- [TASK TO CARRY OUT]:
All lines in the records below that hold "computer" are to be shown.

- [TASK INPUT]:
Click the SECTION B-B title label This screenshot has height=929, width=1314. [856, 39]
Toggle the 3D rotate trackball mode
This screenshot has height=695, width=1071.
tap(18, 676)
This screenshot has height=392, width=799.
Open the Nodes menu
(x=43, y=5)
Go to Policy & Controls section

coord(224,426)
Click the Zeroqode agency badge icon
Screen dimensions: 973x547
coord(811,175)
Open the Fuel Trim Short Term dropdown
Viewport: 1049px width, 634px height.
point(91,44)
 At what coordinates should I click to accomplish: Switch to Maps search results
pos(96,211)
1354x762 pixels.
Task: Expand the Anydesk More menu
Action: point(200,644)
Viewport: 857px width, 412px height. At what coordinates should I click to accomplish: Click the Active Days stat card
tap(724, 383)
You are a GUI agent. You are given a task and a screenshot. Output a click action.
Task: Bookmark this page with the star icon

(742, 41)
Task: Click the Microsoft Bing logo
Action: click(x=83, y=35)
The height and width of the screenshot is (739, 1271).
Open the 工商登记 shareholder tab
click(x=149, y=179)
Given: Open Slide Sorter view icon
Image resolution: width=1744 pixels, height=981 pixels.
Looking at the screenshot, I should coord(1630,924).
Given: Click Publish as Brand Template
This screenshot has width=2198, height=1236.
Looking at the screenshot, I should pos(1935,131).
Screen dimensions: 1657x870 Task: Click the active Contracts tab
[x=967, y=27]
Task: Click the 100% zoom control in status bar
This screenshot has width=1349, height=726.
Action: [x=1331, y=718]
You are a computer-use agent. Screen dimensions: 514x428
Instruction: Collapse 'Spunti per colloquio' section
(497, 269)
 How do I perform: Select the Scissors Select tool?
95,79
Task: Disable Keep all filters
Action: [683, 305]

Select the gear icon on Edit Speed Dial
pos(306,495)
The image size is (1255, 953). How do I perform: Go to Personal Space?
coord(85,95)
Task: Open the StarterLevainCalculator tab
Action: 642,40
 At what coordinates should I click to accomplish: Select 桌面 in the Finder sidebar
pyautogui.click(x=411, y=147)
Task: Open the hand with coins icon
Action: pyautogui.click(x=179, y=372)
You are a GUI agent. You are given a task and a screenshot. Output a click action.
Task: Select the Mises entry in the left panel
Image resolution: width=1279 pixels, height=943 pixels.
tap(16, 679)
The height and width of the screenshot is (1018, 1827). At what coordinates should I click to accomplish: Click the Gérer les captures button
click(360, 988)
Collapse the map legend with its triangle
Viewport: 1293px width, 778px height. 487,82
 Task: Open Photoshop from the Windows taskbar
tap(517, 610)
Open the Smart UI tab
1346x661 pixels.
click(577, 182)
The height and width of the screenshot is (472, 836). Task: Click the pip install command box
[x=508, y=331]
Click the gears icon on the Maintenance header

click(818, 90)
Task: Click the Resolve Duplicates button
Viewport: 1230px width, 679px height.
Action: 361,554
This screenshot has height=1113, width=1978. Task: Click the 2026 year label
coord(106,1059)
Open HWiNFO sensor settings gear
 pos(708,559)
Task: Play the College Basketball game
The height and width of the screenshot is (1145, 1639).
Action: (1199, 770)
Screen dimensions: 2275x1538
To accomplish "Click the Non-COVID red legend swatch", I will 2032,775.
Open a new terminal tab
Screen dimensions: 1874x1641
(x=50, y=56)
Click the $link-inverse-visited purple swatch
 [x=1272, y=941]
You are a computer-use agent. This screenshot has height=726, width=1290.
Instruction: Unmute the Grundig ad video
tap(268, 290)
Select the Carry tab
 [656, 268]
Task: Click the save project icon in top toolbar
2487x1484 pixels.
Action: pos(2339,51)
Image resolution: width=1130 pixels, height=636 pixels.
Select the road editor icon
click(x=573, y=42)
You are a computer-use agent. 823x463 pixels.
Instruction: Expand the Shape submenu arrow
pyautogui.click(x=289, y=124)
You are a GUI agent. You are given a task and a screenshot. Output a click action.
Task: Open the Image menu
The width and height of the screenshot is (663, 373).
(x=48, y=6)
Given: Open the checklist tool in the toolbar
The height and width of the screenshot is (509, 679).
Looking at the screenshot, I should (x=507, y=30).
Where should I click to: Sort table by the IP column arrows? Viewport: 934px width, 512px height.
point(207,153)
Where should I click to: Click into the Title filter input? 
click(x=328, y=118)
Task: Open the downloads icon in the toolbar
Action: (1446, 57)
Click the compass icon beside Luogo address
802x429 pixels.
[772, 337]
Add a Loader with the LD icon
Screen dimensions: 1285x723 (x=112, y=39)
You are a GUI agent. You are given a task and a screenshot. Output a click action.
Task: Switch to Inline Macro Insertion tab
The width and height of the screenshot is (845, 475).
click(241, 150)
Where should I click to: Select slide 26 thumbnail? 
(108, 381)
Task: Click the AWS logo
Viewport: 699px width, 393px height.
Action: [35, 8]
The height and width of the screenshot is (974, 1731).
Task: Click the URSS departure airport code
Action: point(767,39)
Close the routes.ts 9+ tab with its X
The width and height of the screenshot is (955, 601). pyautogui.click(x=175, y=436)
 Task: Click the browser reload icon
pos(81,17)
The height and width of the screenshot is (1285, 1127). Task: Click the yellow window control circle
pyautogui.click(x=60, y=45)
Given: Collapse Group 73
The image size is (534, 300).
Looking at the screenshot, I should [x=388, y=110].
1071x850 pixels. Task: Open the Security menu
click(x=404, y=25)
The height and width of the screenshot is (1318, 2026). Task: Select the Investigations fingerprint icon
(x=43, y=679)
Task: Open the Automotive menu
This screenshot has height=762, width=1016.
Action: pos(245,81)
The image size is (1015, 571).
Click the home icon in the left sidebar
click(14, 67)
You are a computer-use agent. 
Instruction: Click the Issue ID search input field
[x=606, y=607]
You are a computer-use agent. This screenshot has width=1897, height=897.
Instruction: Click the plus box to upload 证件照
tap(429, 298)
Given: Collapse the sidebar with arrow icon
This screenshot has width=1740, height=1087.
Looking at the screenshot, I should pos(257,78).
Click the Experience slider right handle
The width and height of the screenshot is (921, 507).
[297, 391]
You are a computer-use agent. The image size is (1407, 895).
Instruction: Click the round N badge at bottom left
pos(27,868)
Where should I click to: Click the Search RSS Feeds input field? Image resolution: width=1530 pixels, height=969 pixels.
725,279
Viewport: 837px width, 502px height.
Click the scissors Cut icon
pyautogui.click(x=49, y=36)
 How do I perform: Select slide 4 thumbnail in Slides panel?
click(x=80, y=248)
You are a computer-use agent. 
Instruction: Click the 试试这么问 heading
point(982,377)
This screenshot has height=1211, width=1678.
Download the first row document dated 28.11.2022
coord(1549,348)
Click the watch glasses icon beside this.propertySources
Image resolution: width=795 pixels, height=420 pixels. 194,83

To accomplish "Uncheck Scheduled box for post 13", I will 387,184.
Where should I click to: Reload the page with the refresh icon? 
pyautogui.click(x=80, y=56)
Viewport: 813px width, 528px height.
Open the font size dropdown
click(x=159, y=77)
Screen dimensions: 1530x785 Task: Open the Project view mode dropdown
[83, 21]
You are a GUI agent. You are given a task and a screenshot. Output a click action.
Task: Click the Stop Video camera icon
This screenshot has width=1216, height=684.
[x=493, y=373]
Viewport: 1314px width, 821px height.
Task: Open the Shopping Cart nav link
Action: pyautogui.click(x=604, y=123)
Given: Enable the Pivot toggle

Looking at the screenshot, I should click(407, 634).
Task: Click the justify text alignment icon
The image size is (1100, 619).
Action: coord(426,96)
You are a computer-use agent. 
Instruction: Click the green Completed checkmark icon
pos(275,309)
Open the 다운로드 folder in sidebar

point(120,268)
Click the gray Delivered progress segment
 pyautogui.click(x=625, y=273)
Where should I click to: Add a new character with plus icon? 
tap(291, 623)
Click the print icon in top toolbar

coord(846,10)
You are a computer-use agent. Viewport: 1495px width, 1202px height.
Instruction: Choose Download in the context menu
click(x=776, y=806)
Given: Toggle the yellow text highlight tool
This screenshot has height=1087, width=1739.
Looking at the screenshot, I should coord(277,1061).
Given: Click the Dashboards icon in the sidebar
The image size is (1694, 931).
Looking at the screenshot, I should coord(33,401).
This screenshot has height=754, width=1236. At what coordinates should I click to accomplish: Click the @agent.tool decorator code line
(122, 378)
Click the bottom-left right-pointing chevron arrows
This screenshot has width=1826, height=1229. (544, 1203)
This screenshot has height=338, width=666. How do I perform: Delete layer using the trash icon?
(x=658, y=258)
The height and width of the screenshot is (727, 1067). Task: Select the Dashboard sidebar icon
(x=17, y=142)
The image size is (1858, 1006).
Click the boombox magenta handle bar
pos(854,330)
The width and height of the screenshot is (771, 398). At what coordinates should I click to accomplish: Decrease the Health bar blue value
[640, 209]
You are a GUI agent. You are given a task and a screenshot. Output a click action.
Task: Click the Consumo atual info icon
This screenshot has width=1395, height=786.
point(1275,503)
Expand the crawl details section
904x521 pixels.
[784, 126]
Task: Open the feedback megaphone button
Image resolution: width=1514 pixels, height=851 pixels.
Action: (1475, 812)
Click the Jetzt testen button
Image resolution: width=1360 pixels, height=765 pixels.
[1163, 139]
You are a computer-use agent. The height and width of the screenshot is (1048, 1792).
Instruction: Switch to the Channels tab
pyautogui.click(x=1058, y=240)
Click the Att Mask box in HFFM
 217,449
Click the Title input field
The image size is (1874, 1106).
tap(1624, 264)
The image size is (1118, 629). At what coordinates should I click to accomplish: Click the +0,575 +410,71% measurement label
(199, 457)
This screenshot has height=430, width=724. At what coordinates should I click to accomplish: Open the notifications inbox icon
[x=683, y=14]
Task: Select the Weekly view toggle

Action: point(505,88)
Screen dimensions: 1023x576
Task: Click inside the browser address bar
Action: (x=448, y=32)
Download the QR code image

- [EXERCISE OUTPUT]:
You are a computer-use agent. Screen dimensions: 514x428
You are a computer-use agent. This screenshot has height=726, width=1290.
You are a computer-use agent. 823x463 pixels.
You are a computer-use agent. 
You are a computer-use agent. This screenshot has width=1897, height=897.
You are a computer-use agent. The image size is (1407, 895).
You are a computer-use agent. 
You are a computer-use agent. 
You are a computer-use agent. Viewport: 1495px width, 1202px height.
You are a computer-use agent. The height and width of the screenshot is (1048, 1792).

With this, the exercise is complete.